Lou, to make a contrast, can't leave a plate in the front room overnight, or a pile of clothes (clean and folded I might add) on the table. I only do these things because i am rushing about anyway, but the stress of trying to keep on top of it all of the time is just not worth it for me. I'd rather make sure I had extra gym time, or managed to get four jobs done when there was only space for 3, or went to bed when i started to yawn rather than wake myself up doing the washing up. It can always wait until the morning. Its not hurting anyone.
In contrast again, my other recent housemate did stress me out, becuase he used to wash up some of his own stuff, but rarely anything of anyone else, and then there was just the stupid litle things, like leaving empty juice cartons on the worksurface when the bin needs emptying, until there was a little collection (used to see how much would accumulate before he would realise and empty it). or mugs half full of tea everywhere. and my personal bugbear - piling plates that still have food on them into the sink - scrape it off in the bin for god's sake. I don't get it.

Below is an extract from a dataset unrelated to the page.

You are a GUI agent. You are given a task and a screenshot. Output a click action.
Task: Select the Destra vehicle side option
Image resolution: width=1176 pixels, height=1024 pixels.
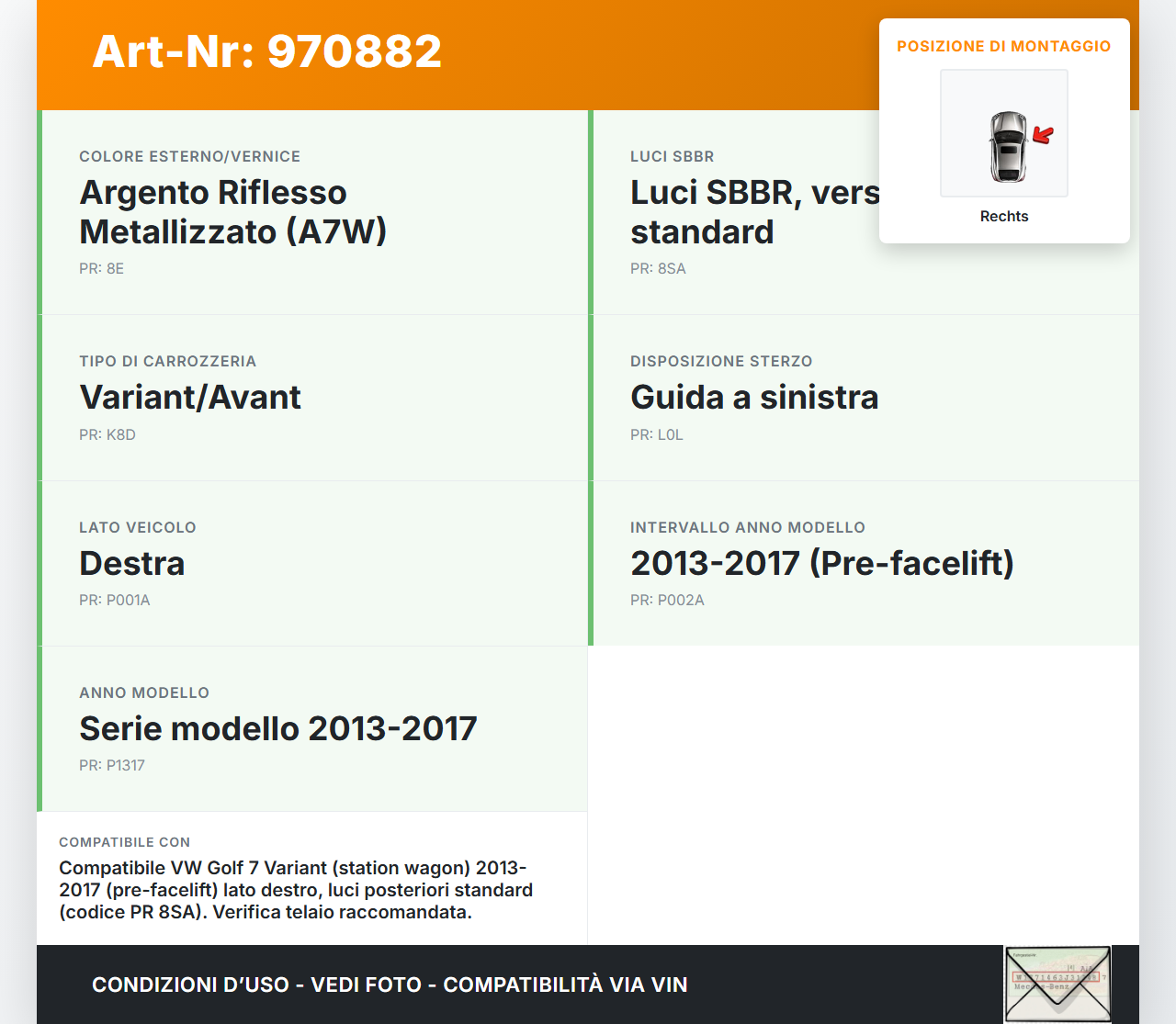tap(132, 563)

Or maybe I've just got used to my routine, and I would do that with whoever I lived with if we got on well, because its more about respect, consideration and empathy than whether you are tidy or not. I would feel quilty if i didn't pull my weight, so I make sure I do.
That does fall down a bit though, because there is still a bit of the child in me. Leave me to do something and it will get done. Tell me to do something, especially if it is something I am aware of and will certainly get round to doing, just gets my back up and makes me not want to do it. A little bit of me says "they have to sayit because they think you don't realise" and that lack of understanding of me and who I am makes me mad and stubborn. or maybe it just reminds me of my parents.
I'm not the world's tidiest boy, and I can be inclined to sit around when I am knackered, but I can empathise and I will always pull my weight.
At some point - I'm going to have a culture shock coming. Everyone has different habits, but its going to take a bit of time to balance.
Either that or i'll still be living with Sam after we both get divorced and are in our fifties.